• _Instructions to follow_:
Print the entries in full, word for word, but not the pictures.

Collected data:

※ ※ ※

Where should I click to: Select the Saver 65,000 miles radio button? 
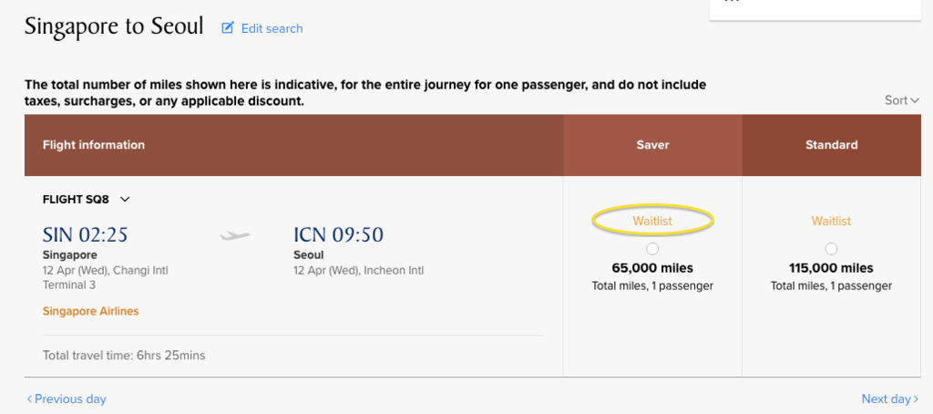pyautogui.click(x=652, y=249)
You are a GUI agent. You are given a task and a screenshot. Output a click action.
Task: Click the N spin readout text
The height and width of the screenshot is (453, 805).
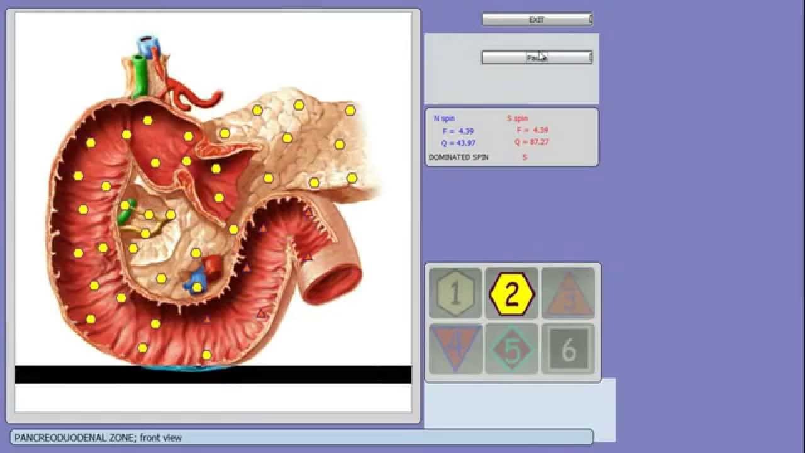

※ ※ ※

• _Task solution_:
Where should I click to: Select the Saver 65,000 miles radio button? 
pyautogui.click(x=652, y=249)
You are a GUI agent. You are given a task and a screenshot. Output a click action.
Task: Click the N spin readout text
The height and width of the screenshot is (453, 805).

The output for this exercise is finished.